Gi! mas você também não é professora, podia trazer outra coisa para a gente dividir. Este episódio traduz um pouco a relação que foi sendo

delineada no cotidiano do campo entre mim e as crianças. O que me

permitiu perceber um pouco do que é ser criança no espaço da educação

infantil. Minha preocupação neste momento reside na possibilidade de

que eu não tenha conseguido trazer para a escrita toda a riqueza das

contribuições feitas por elas sobre a participação infantil nas ações

pedagógicas.

Para compreender a participação das crianças nas ações

pedagógicas, busquei dialogar com autores que me ajudassem a perceber

as construções históricas e culturais – na relação social/concreta e

subjetiva/simbólica - sobre a criança, a infância e sua educação. Com esta

interlocução teórica percebi que, apesar da pedagogia ser um campo que

se origina a serviço de uma educação adultocêntrica e ocidental que toma

a criança como objeto de um projeto social regulador, há movimentos no

campo da pedagogia no Brasil, tal como a obra de Paulo Freire e também

da Pedagogia da Infância, que nos possibilita perspectivar ações

pedagógicas democráticas.

(Dados de alvos de clique)
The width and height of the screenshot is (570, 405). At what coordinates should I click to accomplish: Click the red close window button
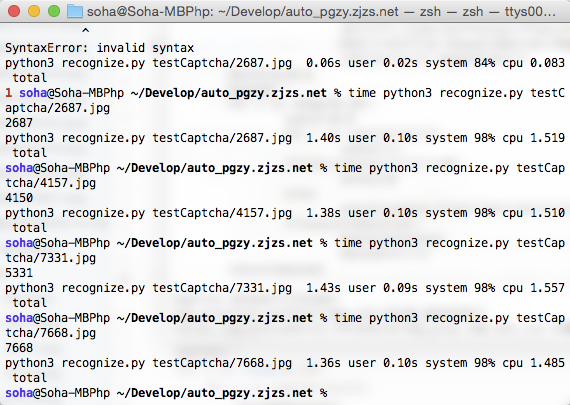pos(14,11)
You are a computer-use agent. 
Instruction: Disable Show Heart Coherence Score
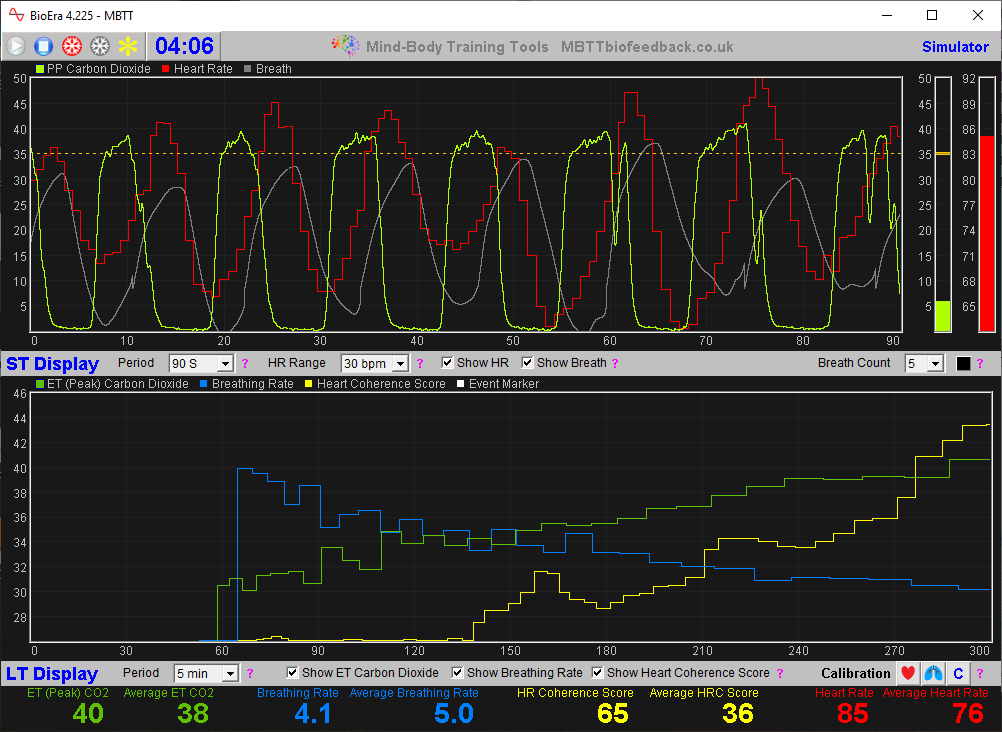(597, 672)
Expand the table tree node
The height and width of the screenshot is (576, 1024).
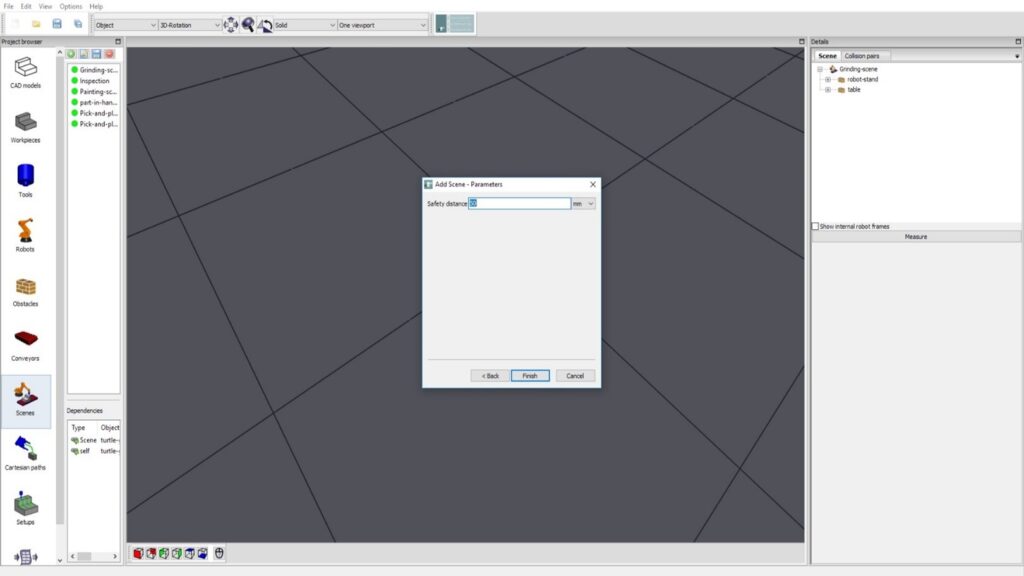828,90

INSTRUÇÃO DADA: Prossiga o texto sobre a participação das crianças nas ações pedagógicas a partir da última frase apresentada.

RESPOSTA ESPERADA:
Ainda neste movimento de interlocução teórica busquei

compreender a constituição histórica do direito das crianças. Constatei

que historicamente o direito a participação, por ser um direito político no

qual requer o reconhecimento das crianças como seres humanos

competentes, tem sido suprimido pelo poder patriarcal/adultocêntrico.

Nessa perspectiva o diálogo tecido entre as discussões freirianas, a

pedagogia da infância e sociologia da infância apresentaram-se fecundas,

alicerçando as reflexões sobre a ação pedagógica que toma a criança

como sujeito cognoscente.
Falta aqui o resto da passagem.